Contrary to the portrayals in popular culture, solving a cold case doesn’t happen that often.

Even with investigative methods made possible by technology such as DNA analysis, computer age-progression and connected law-enforcement databases, the clearance rates for cold cases remain low.

Nationally, about one in five cold cases investigated is ever cleared. One in 20 cases results in an arrest, and only one in 100 cases results in a conviction, according to a 2011 RAND Corporation study.

Complicating investigations of old cases are the ages of witnesses who may die before new evidence nudges an investigation forward. In other cases, the RAND researchers found, witnesses who were willing to testify early on subsequently get cold feet, or perpetrators can’t be located for prosecution because they are either dead or imprisoned.

The study surveyed more than 1,000 law enforcement organizations and found that dedicated cold case units are relatively rare – only 20 percent of agencies even have a protocol for initiating a cold case investigation, 10 percent have dedicated cold case investigators, and only 7 percent had cold case units.

In the United States, cold cases involving unsolved homicides or missing persons aren’t tracked by any centralized law enforcement database or group.

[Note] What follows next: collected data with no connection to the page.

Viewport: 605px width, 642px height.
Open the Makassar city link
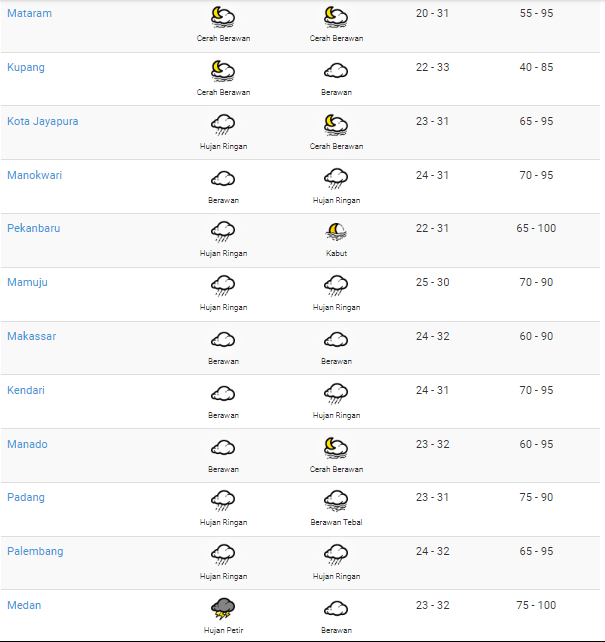point(31,337)
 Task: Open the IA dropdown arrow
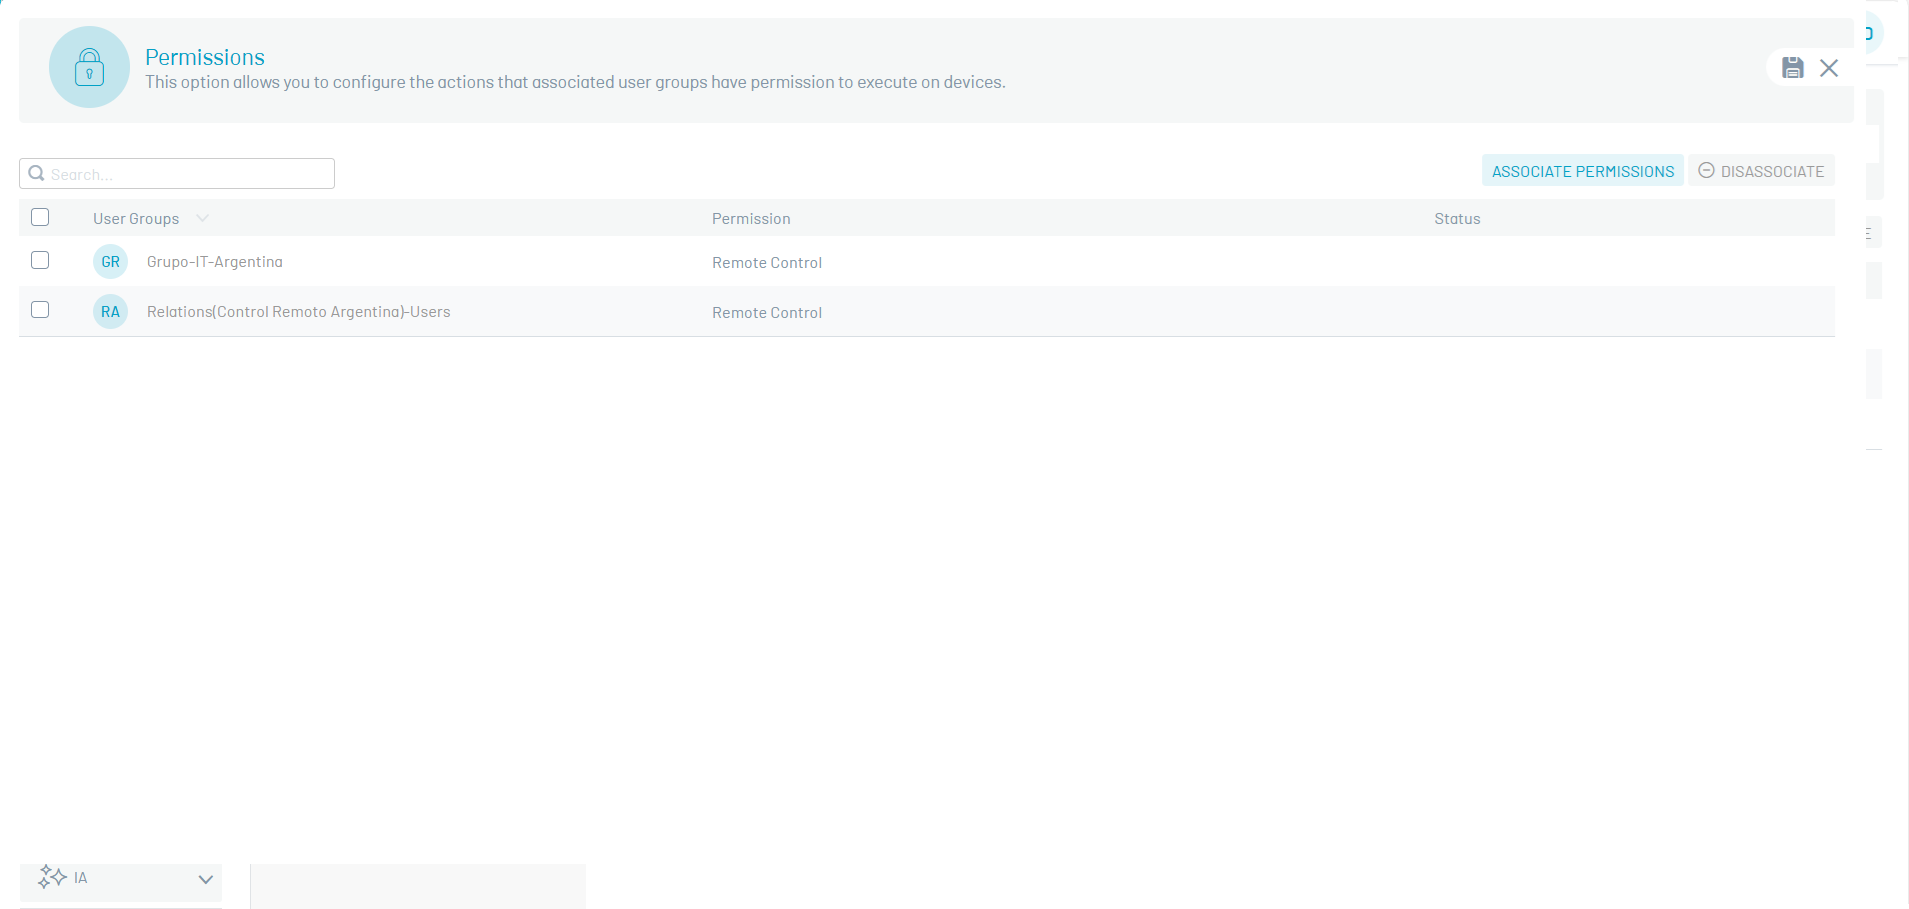pos(205,880)
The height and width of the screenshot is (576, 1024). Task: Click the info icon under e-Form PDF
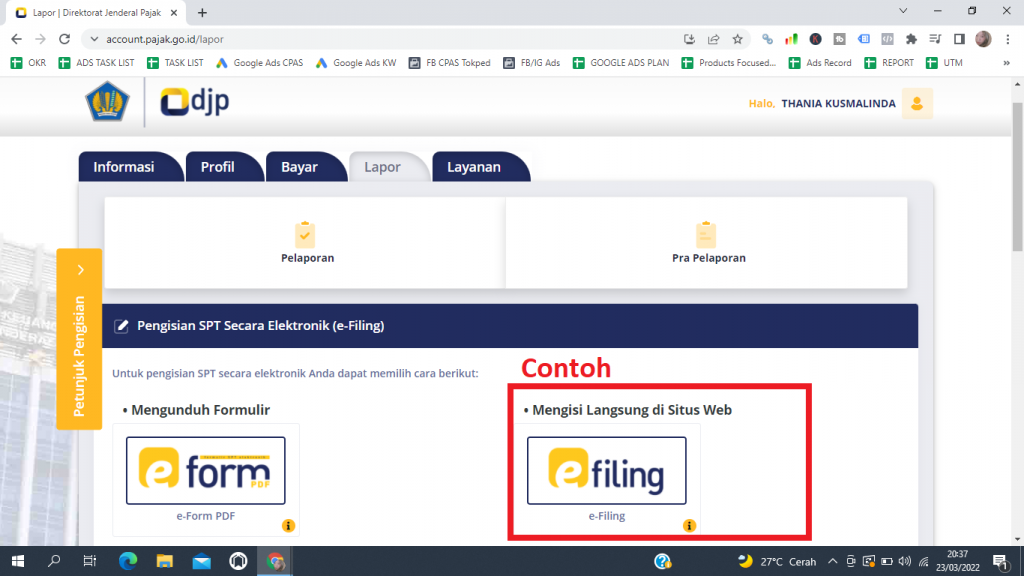pos(288,526)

In Maine, advocates have pushed since 2001 for the creation of a cold case squad with dedicated investigators. Despite a petition this year before the end of the legislative session that garnered more than 2,500 signatures online, the Maine Legislature let die a bill that would have created a three-person cold case unit.

The state has more than 120 cases involving unsolved homicides or missing persons dating to 1953. The status of the cases or how many have been solved because of new techniques wasn’t clear. A Maine state police spokesman did not respond to a call for comment Friday afternoon.

Sheryl McCollum, who has been investigating cold cases for 15 years and now is an investigator for the Pine Lake Police Department cold case squad in Pine Lake, Georgia, said that cold case investigations differ greatly from investigations involving more recent crimes.

Although the passage of time is usually a hindrance, McCollum said that the passage of years or decades can sometimes free people to talk about things that were too sensitive for them when the crime was fresh.

And unlike most police investigations, cold case investigations are often undertaken by semi-professionals or amateurs who have little to no formal training, she said, including students of criminal justice. McCollum runs one such program in cooperation with Auburn University-Montgomery, Faulkner University and Bauder College, where students take on a new cold case each year.

McCollum and her students start at the crime scene and work their way through case details, re-examine facts and attempt to find new witnesses and evidence.

The media, she said, can be a powerful force in cold case investigations, more so than when crimes are fresh, because added attention years later can expose the case to people who might not have been aware of it at the time the crime occurred.

Other times, police have strong suspicions who is guilty, but must wait for evidence to substantiate a charge.

“A lot of times, the person who is guilty, their name is already in the file,” McCollum said. “They were interviewed by police. What you know and what you can prove is not the same thing.”